В 1654 г. началась эта столь значительная реформа, проводимая с согласия Алексея Михайловича, а летом 1658 г. произошел разрыв некогда исключительно близких отношений Никона с царем. В чем же главная причина столь крутых перемен? Все дело в разных взглядах царя и патриарха на соотношение между духовной и светской властями в Русском государстве. А если быть более точным – в посягательстве Никона на верховенство над царем. С чем даже такой богобоязненный царь, каким являлся Алексей Михайлович, конечно же не мог согласиться.

А между тем некоторые источники говорят о намерении Никона установить своего рода папизм в православном мире с полной независимостью церкви от светской власти, с подчинением монархов патриарху. Он выражал недовольство слишком большими, на его взгляд, царскими прерогативами по отношению к церкви: «Государь расширился над церковью и весь суд на себя взял».

Начатая ранее политика по ограничению церковного и монастырского землевладения при Никоне была приостановлена. Снова, по разрешению царя, вопреки Уложению, стали на имя патриарха и монастырей (церквей) приобретаться земля и другая недвижимость. Церковь богатела, более пышными становились обряды, весь обиход самого патриарха. Он воспринимал уступки и доброжелательное отношение царя как должное, высокомерно заявляя: «И мы за милостыню царскую не будем кланяться… так как примет царь за то сторицею…»

В документах Никон, наряду с царем, именовался «великим государем». Именно его оставлял Алексей Михайлович «на царстве», отбывая в длительные походы. Никон принимал это как должное, завоевывая все новые позиции. Но всему наступает предел. Царь стал тяготиться всевластием Никона, его неуступчивостью к своим просьбам, противодействием в решениях, если таковые шли вразрез с представлениями патриарха.

**Условия задания**
1/ Перепишите фрагмент о Никоне от «В 1654 г. началась» до «не мог согласиться.» включительно, поставив «первосвятителя» вместо «патриарха».
2/ Дословно перенесите строки, начиная со строки с «This screenshot has height=344, width=414.» и заканчивая строкой с «[1572, 747]» включительно.
Фрагмент и строки никак не связаны друг с другом.

**Строки**
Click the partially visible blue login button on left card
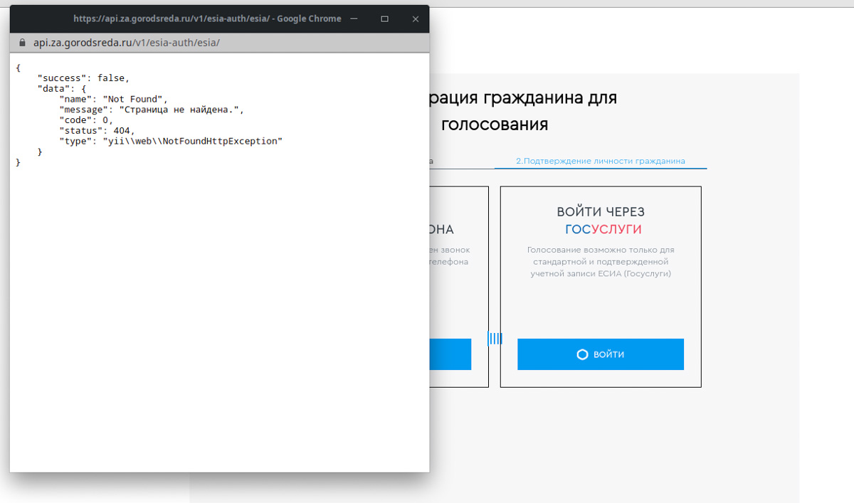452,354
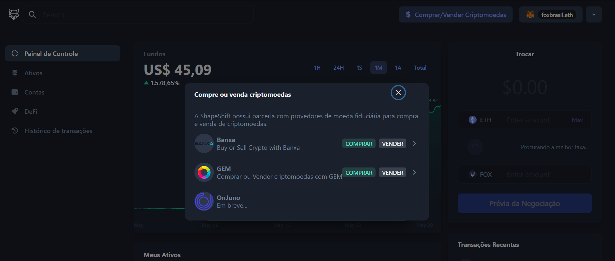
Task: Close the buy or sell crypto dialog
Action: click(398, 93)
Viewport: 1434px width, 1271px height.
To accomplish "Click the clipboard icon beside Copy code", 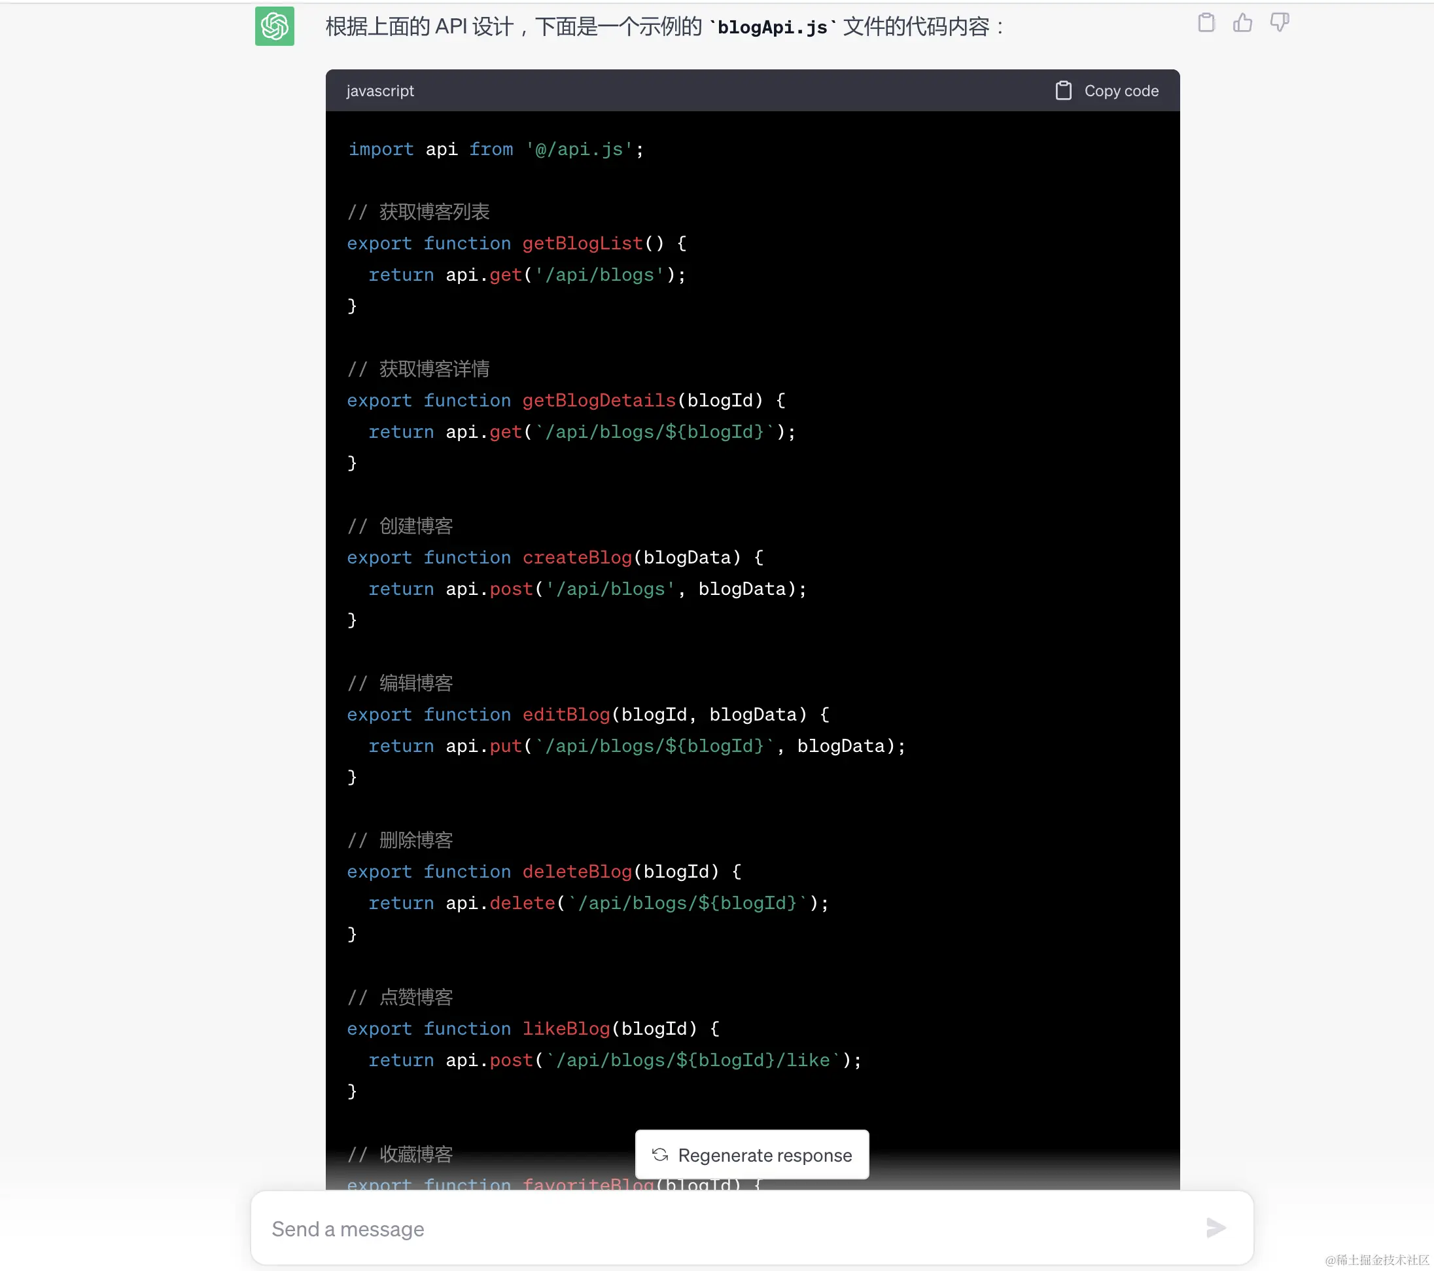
* * *
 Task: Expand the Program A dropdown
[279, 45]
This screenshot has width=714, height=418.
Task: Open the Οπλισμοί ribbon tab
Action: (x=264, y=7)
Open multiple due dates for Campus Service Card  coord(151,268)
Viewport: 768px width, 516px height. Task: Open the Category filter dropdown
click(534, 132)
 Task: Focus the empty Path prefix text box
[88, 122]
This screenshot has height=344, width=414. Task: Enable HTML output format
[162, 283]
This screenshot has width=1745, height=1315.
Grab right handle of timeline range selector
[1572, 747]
...
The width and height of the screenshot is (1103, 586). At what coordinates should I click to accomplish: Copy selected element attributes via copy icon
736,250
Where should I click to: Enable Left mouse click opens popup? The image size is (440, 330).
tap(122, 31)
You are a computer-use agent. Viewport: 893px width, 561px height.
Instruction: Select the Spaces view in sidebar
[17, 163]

**Ожидаемые ответы**
1/
В 1654 г. началась эта столь значительная реформа, проводимая с согласия Алексея Михайловича, а летом 1658 г. произошел разрыв некогда исключительно близких отношений Никона с царем. В чем же главная причина столь крутых перемен? Все дело в разных взглядах царя и первосвятителя на соотношение между духовной и светской властями в Русском государстве. А если быть более точным – в посягательстве Никона на верховенство над царем. С чем даже такой богобоязненный царь, каким являлся Алексей Михайлович, конечно же не мог согласиться.

2/
This screenshot has height=344, width=414. Task: Enable HTML output format
[162, 283]
This screenshot has width=1745, height=1315.
Grab right handle of timeline range selector
[1572, 747]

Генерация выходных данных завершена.